> **What is expected**:
Lines in the listing that hold the string "agent" need to be tallied, and the total given alone.
:: Provided data ::
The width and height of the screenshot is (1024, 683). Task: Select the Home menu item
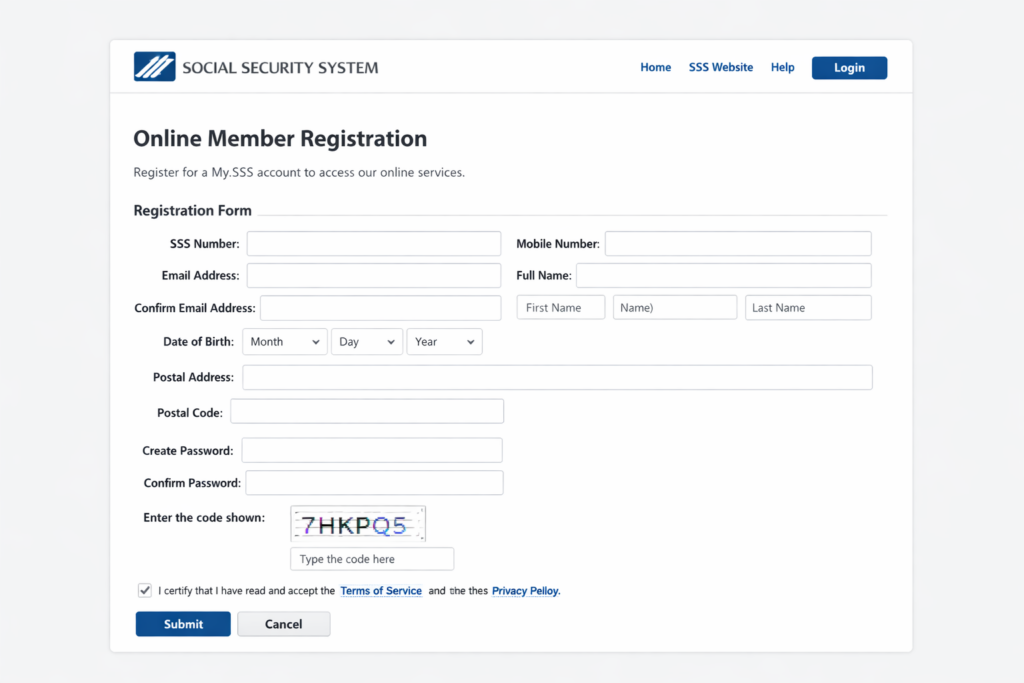click(x=655, y=67)
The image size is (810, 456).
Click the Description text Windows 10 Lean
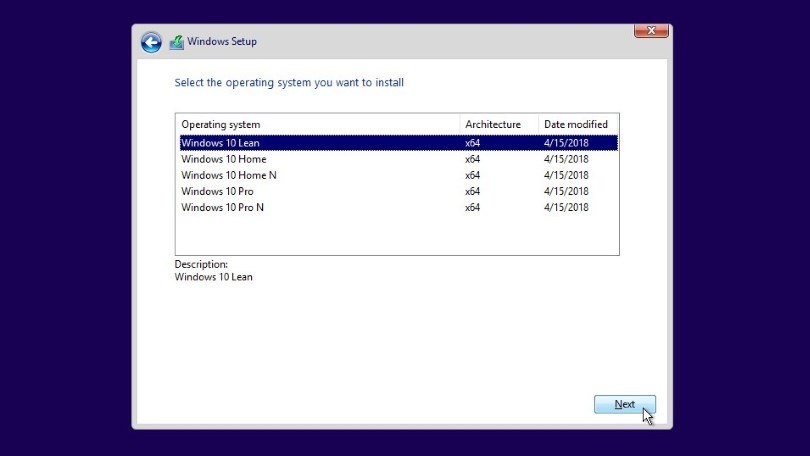[x=213, y=277]
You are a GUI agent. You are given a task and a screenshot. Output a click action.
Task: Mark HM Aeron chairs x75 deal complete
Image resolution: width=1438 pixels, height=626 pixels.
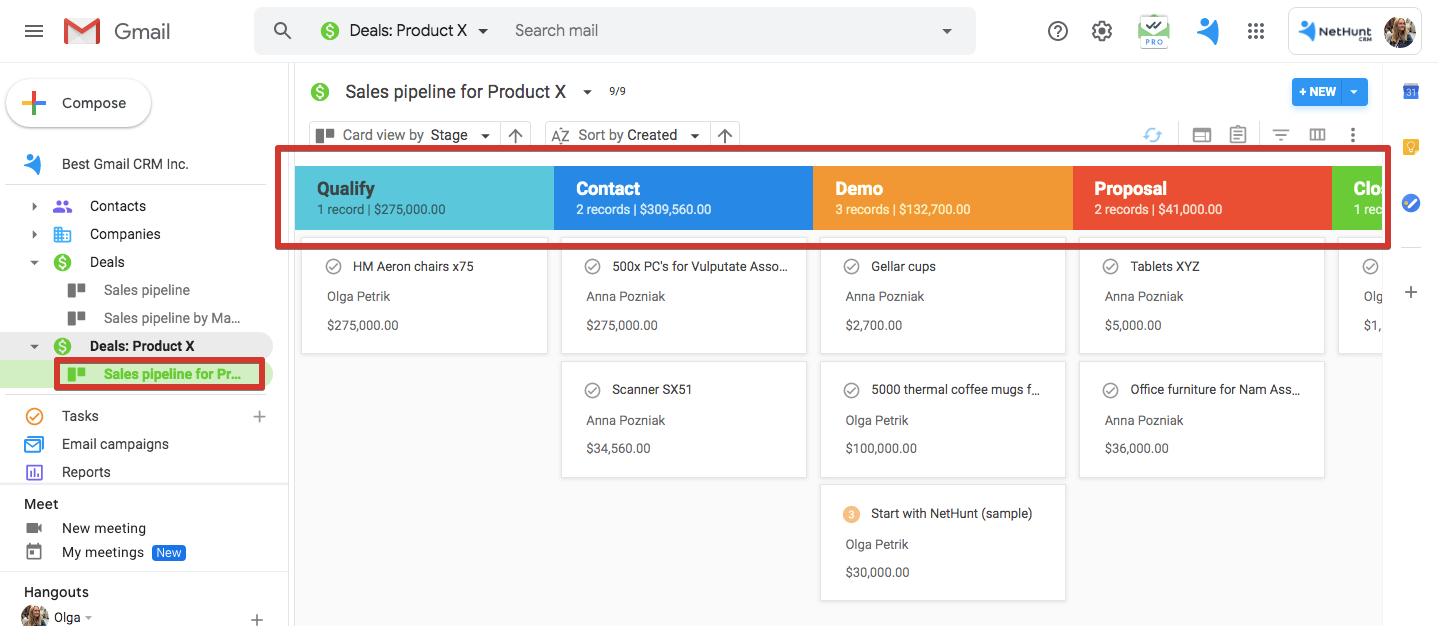334,267
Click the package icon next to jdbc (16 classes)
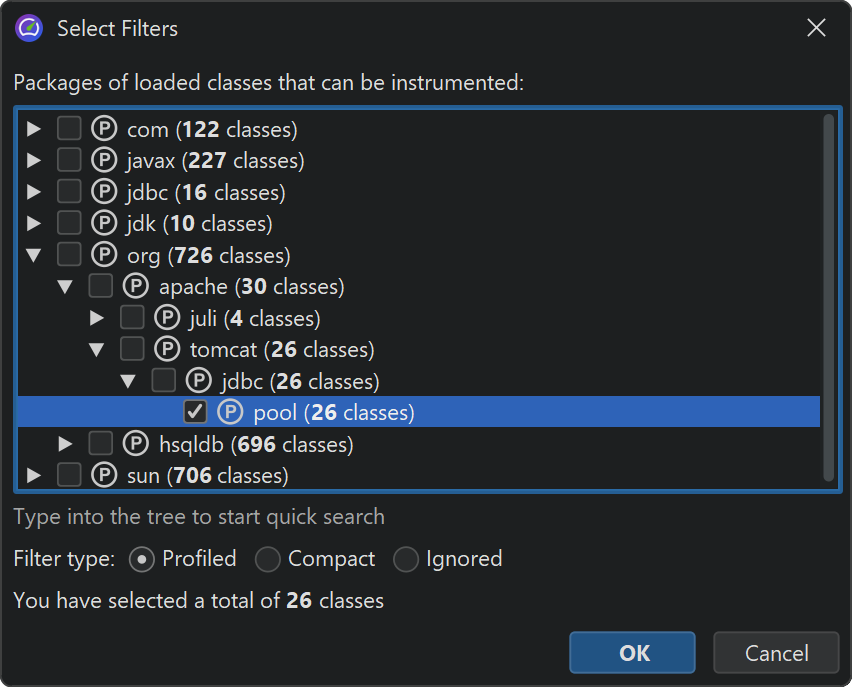Screen dimensions: 852x687 coord(104,192)
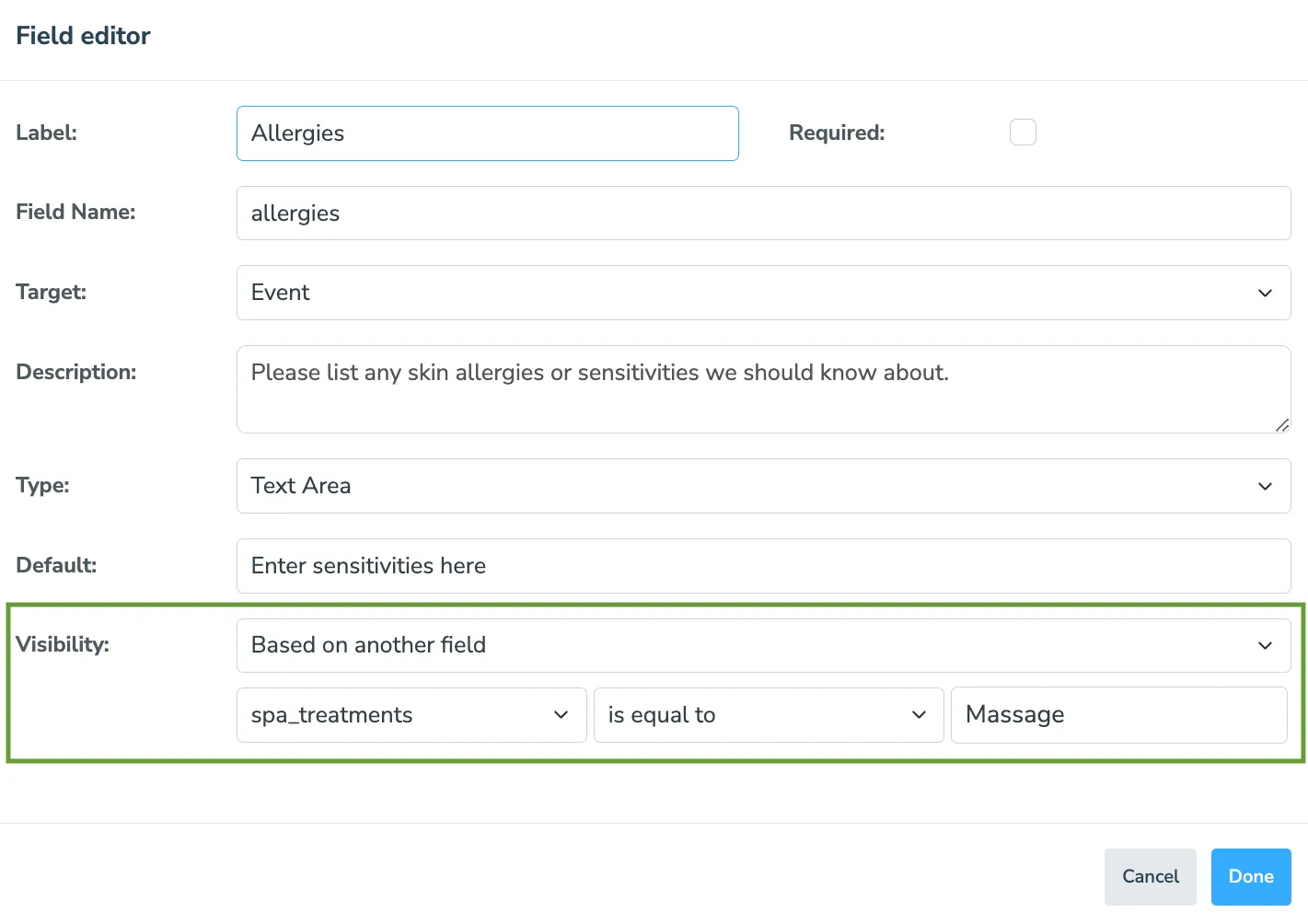Click the Visibility dropdown chevron icon
This screenshot has height=924, width=1308.
[1266, 645]
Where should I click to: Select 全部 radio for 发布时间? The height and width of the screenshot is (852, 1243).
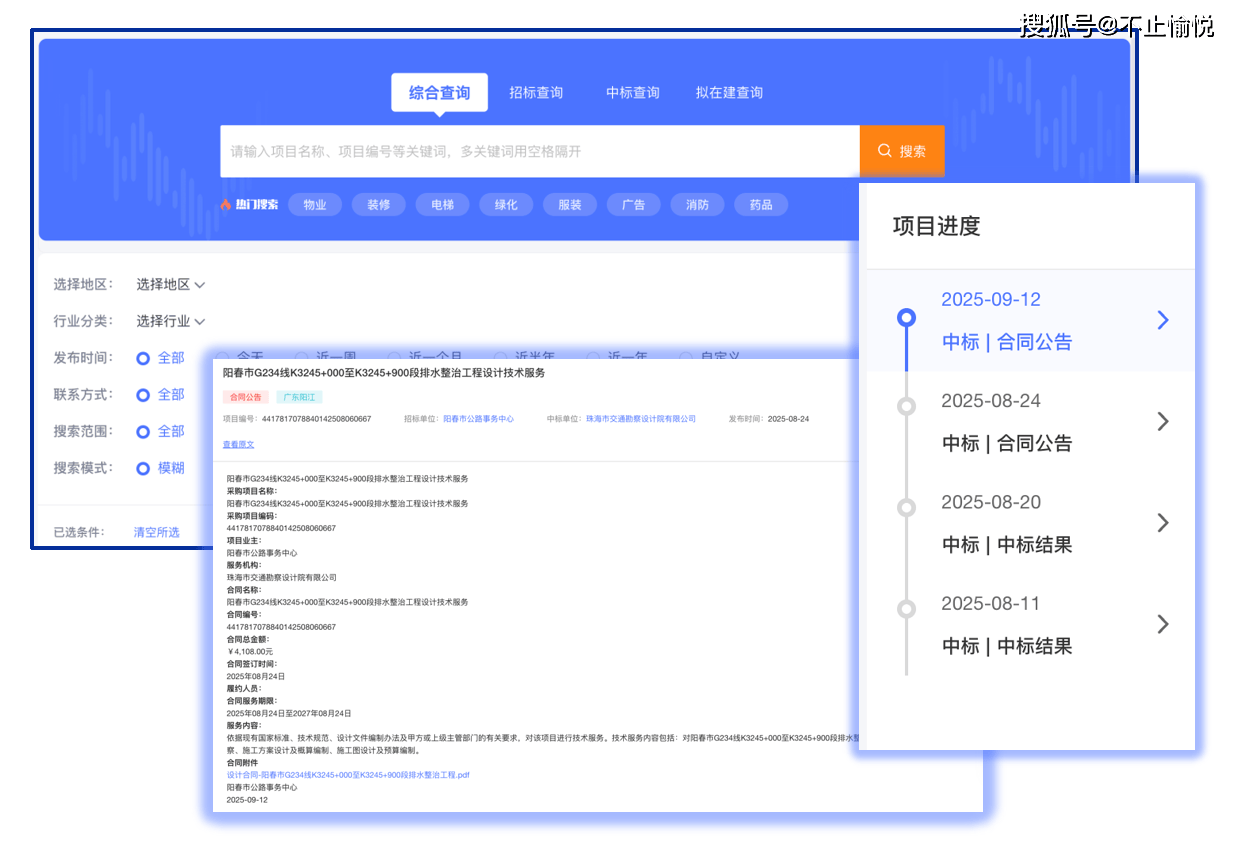pos(144,358)
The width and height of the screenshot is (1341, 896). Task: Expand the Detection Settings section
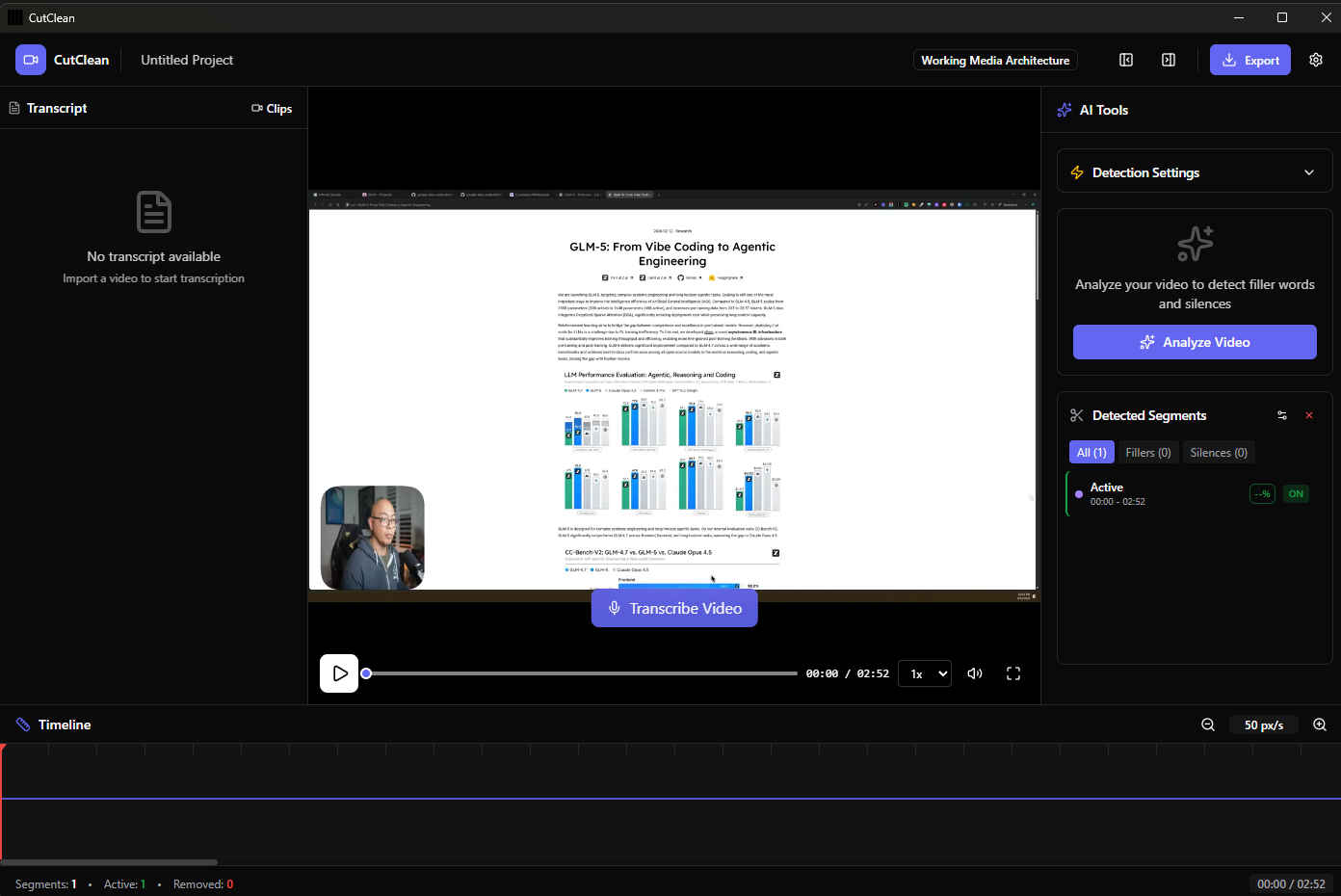click(x=1309, y=172)
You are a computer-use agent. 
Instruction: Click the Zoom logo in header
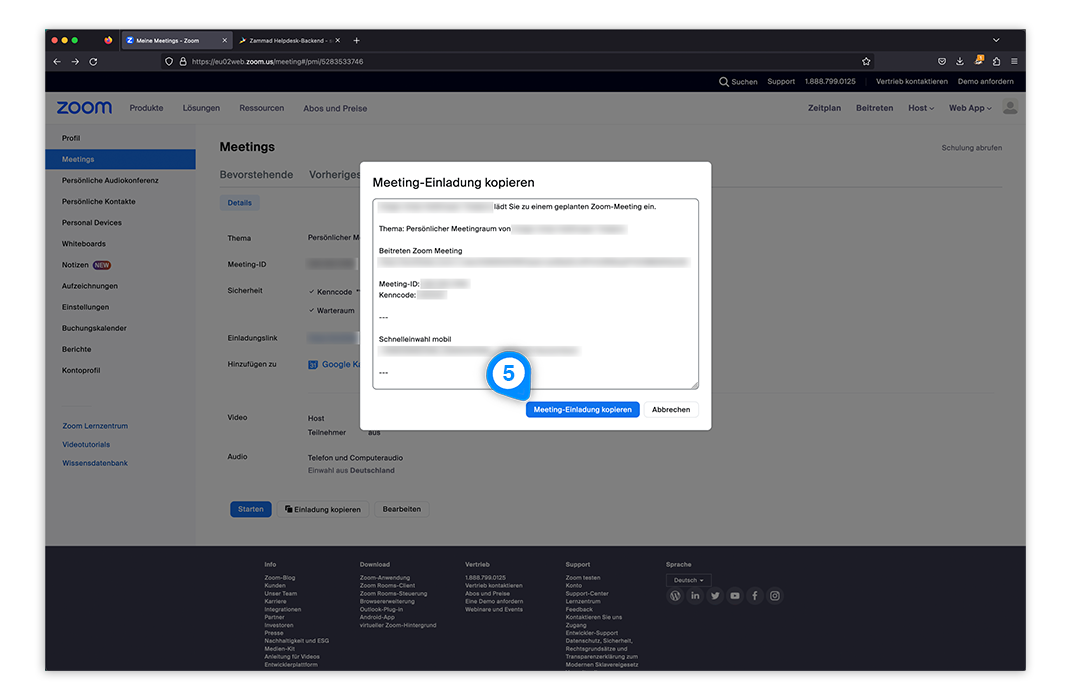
:::
> **Exercise output**:
2